▶ _What you will do_
(a) Decide whether each statement agrees with the Crime, Justice & Security Studies page: (i) the Bachelor of Arts degree is in Administration of Justice; (ii) the Youth Studies concentration is meant only for students in the Crime, Justice & Security Studies program; (iii) the Institute for Public Safety and Justice trains federal criminal justice practitioners. Answer yes or no for each, quoting the deciding words from the page.
(b) Duplicate the Crime, Justice & Security Studies page, starting with "Crime, Justice & Security Studies: The" and going on through "in Homeland Security.".

Crime, Justice & Security Studies: The UDC Edge
Our emphasis on homeland security (including a graduate program in Homeland Security) combined with UDC’s location in the heart of the nation’s capital, provides students a unique opportunity to learn from the practitioners and policy-makers shaping our nation’s security strategies. The UDC/Homeland Security Science and Technology Summer Student Research Institute, a national program for undergraduate students, and the UDC/ Department of Homeland Security (DHS) Scientific Leadership Award are two of the many opportunities designed to prepare students for career pathways in Homeland Security.
With the myriad of challenges facing youth within and beyond our communities, the Crime, Justice & Security Studies program is building a youth studies academic experience that focuses on youth advocacy. The course work and opportunities for experiential learning offer students a conceptual, theoretical, evidence-based youth work practice, and global understanding of youth issues. This concentration in Youth Studies also prepares students for numerous youth related career paths such as youth program coordinator; camp counselor, youth advocate; mentor, and others. Though housed in the Crime, Justice & Security Studies program, it aims to attract students across disciplines and inspire a campus-wide commitment to youth advocacy for justice and collaboration with DC child and youth stakeholders and change agents.
The UDC Crime, Justice & Security Studies program also manages the Institute for Public Safety and Justice. It provides research, education and training for local criminal justice practitioners, and enables students to pursue grant-funded training and research opportunities while interacting with leading professionals in the field.
Administration of Justice – Bachelor of Arts Degree
While the Bachelor of Arts degree is in Administration of Justice, the name of the program is Crime, Justice & Security Studies, sometimes referred to as criminal justice. It is the scientific and humane study of crime, examining how the justice system works and how we can effectively promote public safety in our community. Do you enjoy “CSI” or “Law and Order”? We can give you a chance to see how the process really works.
The Crime, Justice & Security Studies program provides you the ethical foundation and commitment to human rights to succeed in any context of the field, whether working with youth in your community or researching emerging technologies such as the geo-mapping of crime data. The Bachelor of Arts degree in Administration of Justice at the University of the District of Columbia prepares you for a career in youth work, law enforcement, corrections, homeland security and related areas.

▶ _Provided data_
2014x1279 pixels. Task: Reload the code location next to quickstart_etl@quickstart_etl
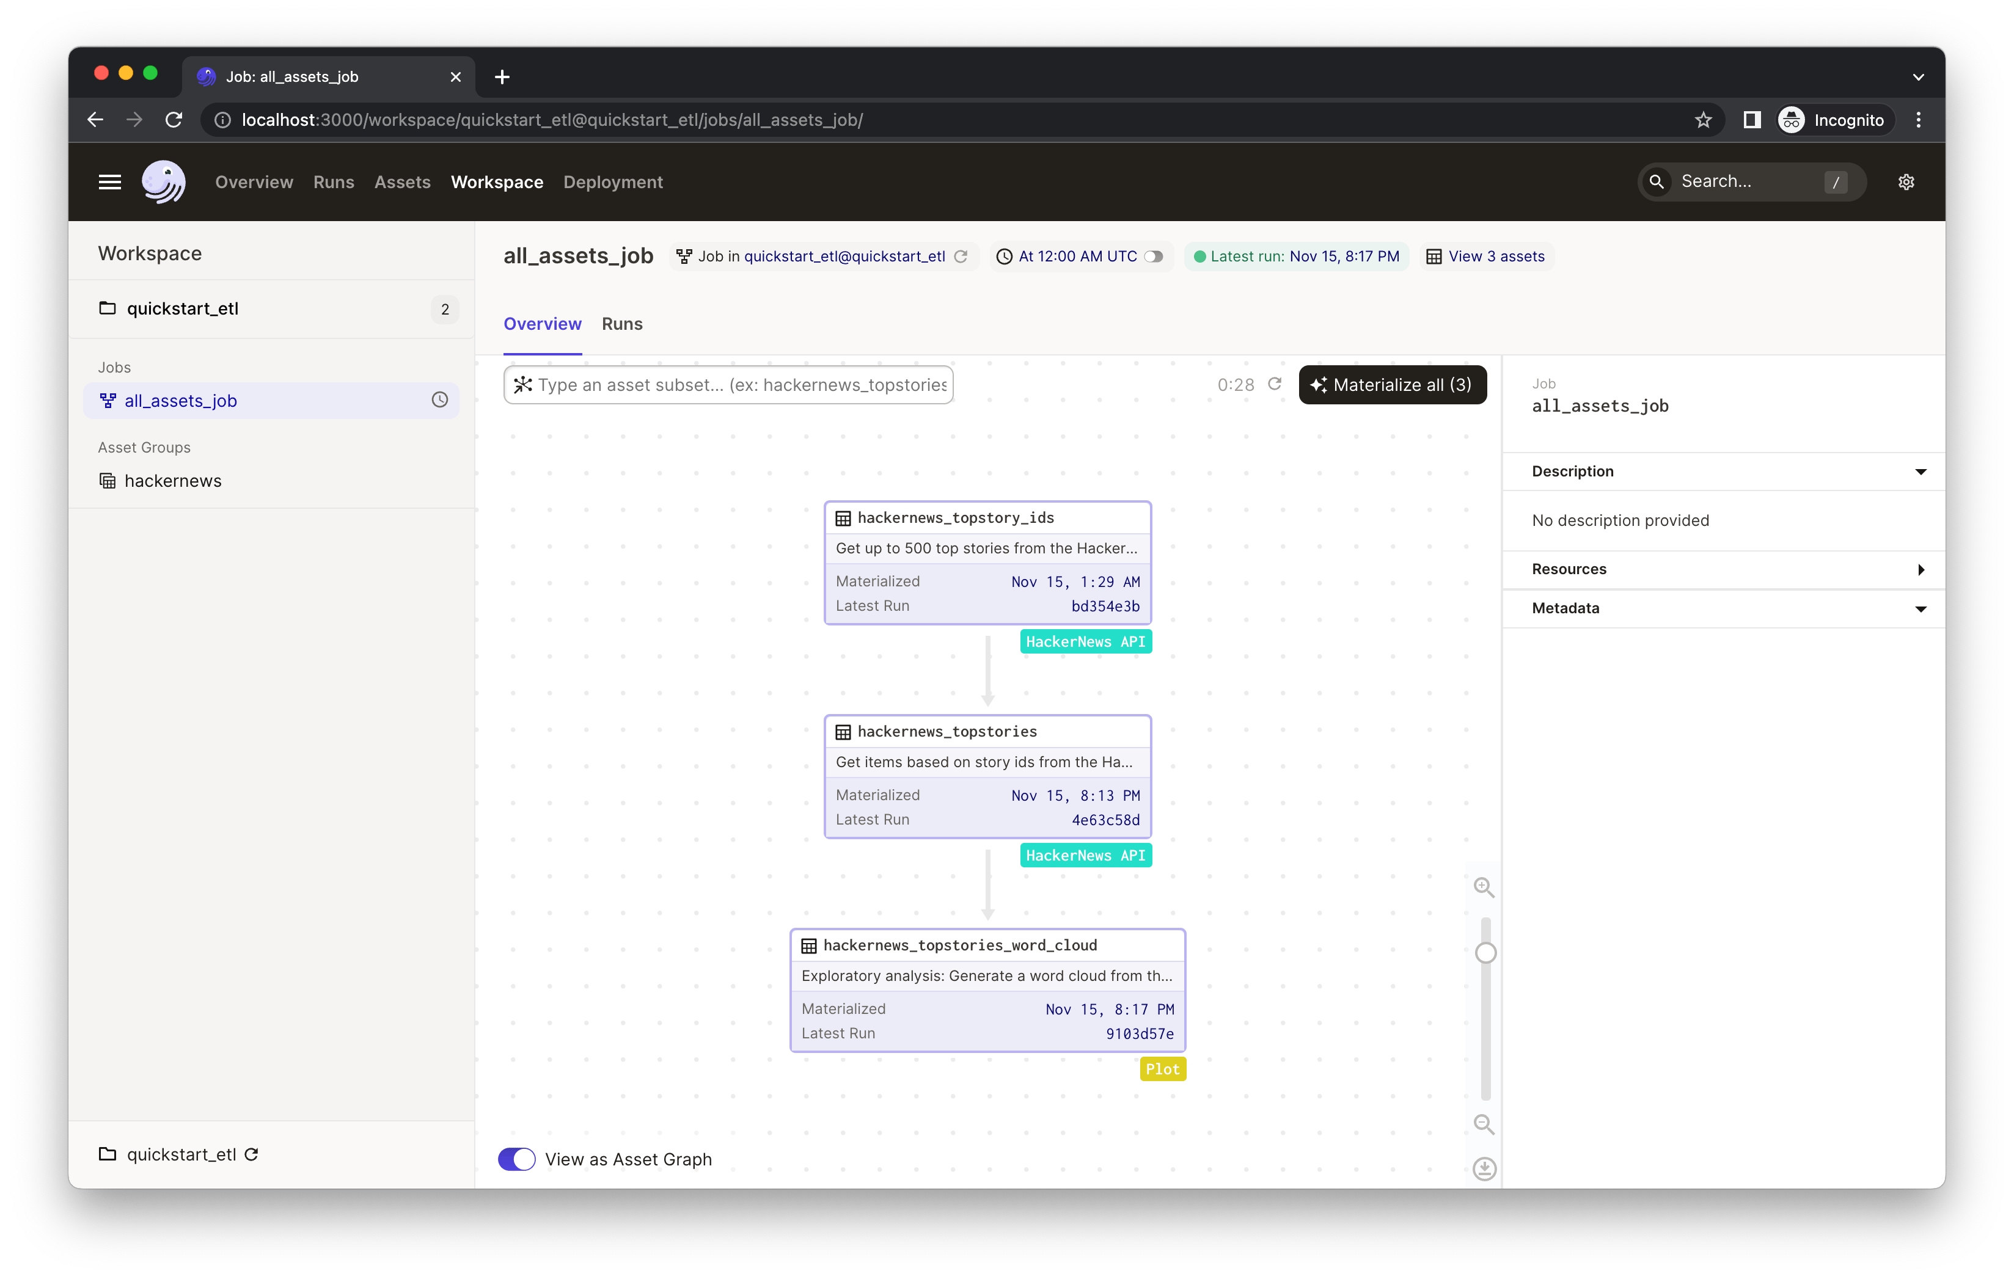click(x=961, y=257)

▶ _Answers_
(a)
(i) Yes: "the Bachelor of Arts degree is in Administration of Justice"
(ii) No: "it aims to attract students across disciplines"
(iii) No: "provides research, education and training for local criminal justice practitioners"

(b)
Crime, Justice & Security Studies: The UDC Edge
Our emphasis on homeland security (including a graduate program in Homeland Security) combined with UDC’s location in the heart of the nation’s capital, provides students a unique opportunity to learn from the practitioners and policy-makers shaping our nation’s security strategies. The UDC/Homeland Security Science and Technology Summer Student Research Institute, a national program for undergraduate students, and the UDC/ Department of Homeland Security (DHS) Scientific Leadership Award are two of the many opportunities designed to prepare students for career pathways in Homeland Security.